First find the line with "Image resolution: width=1412" in the entries below, then set down exactly every line through the line with "chart to bar", that line included.

Listed records
************
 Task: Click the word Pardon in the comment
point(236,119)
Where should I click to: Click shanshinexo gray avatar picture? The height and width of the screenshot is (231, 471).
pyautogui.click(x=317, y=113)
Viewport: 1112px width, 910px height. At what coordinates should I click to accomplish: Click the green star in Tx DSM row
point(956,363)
************
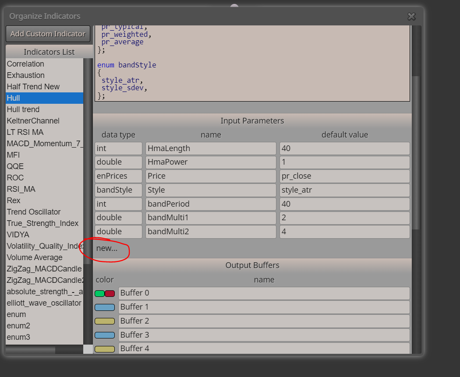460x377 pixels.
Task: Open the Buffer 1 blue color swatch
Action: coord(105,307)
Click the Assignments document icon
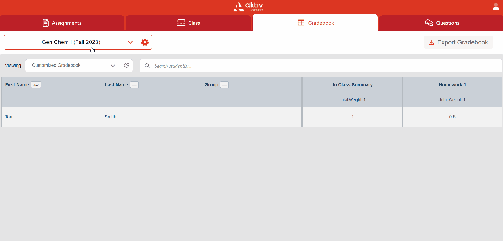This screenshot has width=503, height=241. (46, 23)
************
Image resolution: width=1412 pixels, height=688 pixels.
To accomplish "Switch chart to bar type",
************
Solution for this exercise
Image resolution: width=1412 pixels, height=688 pixels.
To accomplish "Switch chart to bar type",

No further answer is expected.